メルセデスAMGに完敗を喫したレッドブル・ホンダ

「もちろん、彼は僕のラップタイムを知っているし、ギャップがどうなっているかも知っている。彼は常にマージンを残して(こちらのペースに合わせて)ペースをマネジメントしながら走っていた。僕がプッシュすれば、彼もプッシュするだけ。単純に僕らが遅すぎた」

「開幕戦ではメルセデスAMGと戦えたはず」という手応えを掴んでいたのも、それはフェルスタッペンがわずか11周で終わってしまったからであって、レースを続けていれば後半はこのように引き離されていたのかもしれない。もしくは、メルセデスAMG勢がギアボックスのトラブルを抱えていたから戦えたのかもしれない。

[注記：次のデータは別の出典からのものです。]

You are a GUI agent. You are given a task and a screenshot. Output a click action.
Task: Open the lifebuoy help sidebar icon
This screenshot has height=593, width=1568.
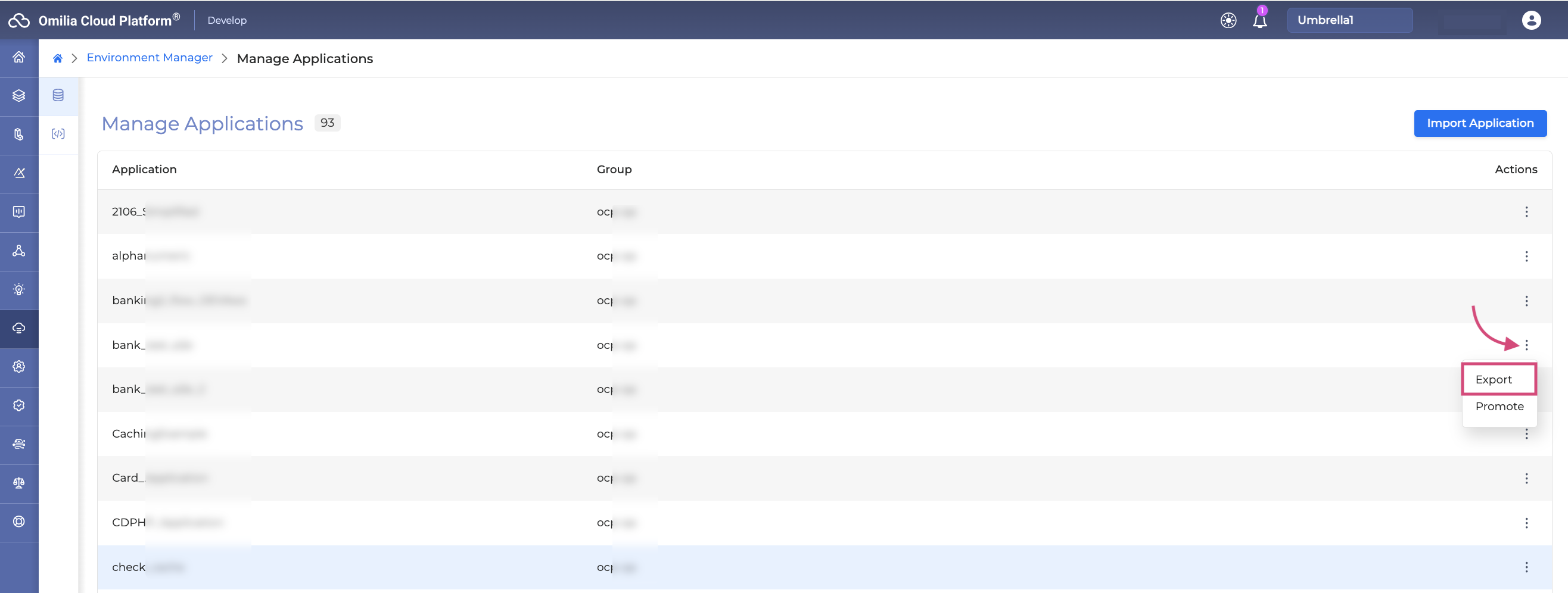pos(19,521)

 第2戦で突きつけられた現実は、まさしく「完敗」としか言いようのないものだった。

 メルセデスAMGと比べると、中低速コーナーでは上回っているものの、ストレートで失っているというデータだったと、レッドブル陣営は言う。

 しかし、それはパワーで劣っている、という単純な話ではない。今のRB16のパッケージで速く走るためには、ダウンフォースをつけてコーナリング速度を維持するしかない、ということだ。すると、コーナーでは同等だが、ストレートでは遅いマシンになってしまう。

「僕らはストレートでかなり失っている。ストレートでのパワーも、グリップも、もう少し必要だ。マシンとパワーユニット、両方を見直して改善に全力を尽くさなければならない」(フェルスタッペン)

 これは、メルセデスAMGのトト・ウォルフ代表の「我々が負けているのはターン3とターン4で、ストレートと高速コーナーでは我々のほうが速い」という言葉とも一致する。

 もちろん、フロントウイングの右側翼端板やリアウイングの翼端板にダメージを負っていたことも、多少は影響しただろう。データ上はダウンフォース発生量の低下が表われていたという。しかし、フェルスタッペンは無線で言われるまで気付かなかったくらいだから、それほど大きなロスではなかったのだろう。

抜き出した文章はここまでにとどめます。